Written task → Return the lines from the start of the records through the line containing "[x=37, y=53]", inclusive, exactly as they appear.

Material for the task →
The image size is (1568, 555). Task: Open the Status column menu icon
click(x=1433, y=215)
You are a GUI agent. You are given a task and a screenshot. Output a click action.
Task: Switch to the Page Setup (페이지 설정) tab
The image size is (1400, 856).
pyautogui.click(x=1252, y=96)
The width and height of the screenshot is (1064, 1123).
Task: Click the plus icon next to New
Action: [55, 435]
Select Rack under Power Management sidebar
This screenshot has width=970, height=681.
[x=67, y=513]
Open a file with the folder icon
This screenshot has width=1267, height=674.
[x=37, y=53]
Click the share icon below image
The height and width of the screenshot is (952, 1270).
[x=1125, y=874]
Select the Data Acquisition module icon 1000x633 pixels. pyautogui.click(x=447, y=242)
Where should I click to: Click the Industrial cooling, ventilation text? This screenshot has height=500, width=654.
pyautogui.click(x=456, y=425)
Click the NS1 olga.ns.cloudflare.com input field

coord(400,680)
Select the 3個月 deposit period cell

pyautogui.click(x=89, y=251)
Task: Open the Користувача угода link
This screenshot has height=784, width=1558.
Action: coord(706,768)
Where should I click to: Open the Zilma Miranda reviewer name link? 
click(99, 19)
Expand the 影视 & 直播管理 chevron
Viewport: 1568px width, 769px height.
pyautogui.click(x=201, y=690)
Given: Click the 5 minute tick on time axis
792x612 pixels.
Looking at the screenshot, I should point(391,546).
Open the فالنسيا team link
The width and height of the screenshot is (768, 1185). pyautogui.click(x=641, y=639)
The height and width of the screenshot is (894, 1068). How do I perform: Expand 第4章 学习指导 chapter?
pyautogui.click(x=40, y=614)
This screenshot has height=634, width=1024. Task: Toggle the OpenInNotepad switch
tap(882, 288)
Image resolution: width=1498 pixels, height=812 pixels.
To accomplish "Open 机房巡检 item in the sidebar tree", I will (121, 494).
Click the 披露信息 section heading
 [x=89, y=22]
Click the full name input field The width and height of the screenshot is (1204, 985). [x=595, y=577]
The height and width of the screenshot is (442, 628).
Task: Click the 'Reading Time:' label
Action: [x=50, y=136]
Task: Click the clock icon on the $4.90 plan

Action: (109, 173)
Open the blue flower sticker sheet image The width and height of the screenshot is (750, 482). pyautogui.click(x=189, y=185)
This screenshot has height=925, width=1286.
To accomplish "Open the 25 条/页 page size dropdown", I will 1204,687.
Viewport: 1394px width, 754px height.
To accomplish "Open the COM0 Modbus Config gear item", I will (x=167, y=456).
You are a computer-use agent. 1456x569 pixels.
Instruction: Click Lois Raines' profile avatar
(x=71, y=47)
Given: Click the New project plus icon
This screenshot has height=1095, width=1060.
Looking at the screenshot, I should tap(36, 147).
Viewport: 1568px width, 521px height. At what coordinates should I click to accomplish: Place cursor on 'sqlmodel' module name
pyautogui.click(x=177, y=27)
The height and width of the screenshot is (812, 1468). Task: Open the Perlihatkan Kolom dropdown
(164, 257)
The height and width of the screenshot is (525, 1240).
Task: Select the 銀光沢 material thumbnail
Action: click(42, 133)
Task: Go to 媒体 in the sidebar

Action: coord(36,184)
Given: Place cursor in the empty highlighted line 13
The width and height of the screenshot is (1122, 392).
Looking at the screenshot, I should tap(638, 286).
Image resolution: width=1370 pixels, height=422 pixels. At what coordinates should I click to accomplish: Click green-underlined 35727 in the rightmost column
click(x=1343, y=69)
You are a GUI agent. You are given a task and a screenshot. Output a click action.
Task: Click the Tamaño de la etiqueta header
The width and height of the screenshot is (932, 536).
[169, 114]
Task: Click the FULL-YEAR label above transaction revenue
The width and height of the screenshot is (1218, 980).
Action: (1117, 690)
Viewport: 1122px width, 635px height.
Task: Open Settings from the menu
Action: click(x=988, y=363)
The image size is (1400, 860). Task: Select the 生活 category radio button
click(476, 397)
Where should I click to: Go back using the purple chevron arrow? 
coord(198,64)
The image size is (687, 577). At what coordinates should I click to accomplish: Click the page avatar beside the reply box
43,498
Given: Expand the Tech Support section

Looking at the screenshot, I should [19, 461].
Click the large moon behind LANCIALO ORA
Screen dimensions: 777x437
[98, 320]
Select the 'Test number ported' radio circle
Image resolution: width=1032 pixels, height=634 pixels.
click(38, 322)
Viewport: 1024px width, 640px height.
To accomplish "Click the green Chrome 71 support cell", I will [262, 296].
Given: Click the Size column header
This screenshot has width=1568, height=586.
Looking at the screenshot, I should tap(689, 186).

Reply to the exercise →
The image size is (1568, 555). Task: Open the Status column menu icon
click(x=1433, y=215)
You are a GUI agent. You are given a task and a screenshot. Output a click action.
Task: Switch to the Page Setup (페이지 설정) tab
The image size is (1400, 856).
pyautogui.click(x=1252, y=96)
The width and height of the screenshot is (1064, 1123).
Task: Click the plus icon next to New
Action: [55, 435]
Select Rack under Power Management sidebar
This screenshot has width=970, height=681.
[x=67, y=513]
Open a file with the folder icon
This screenshot has width=1267, height=674.
[x=37, y=53]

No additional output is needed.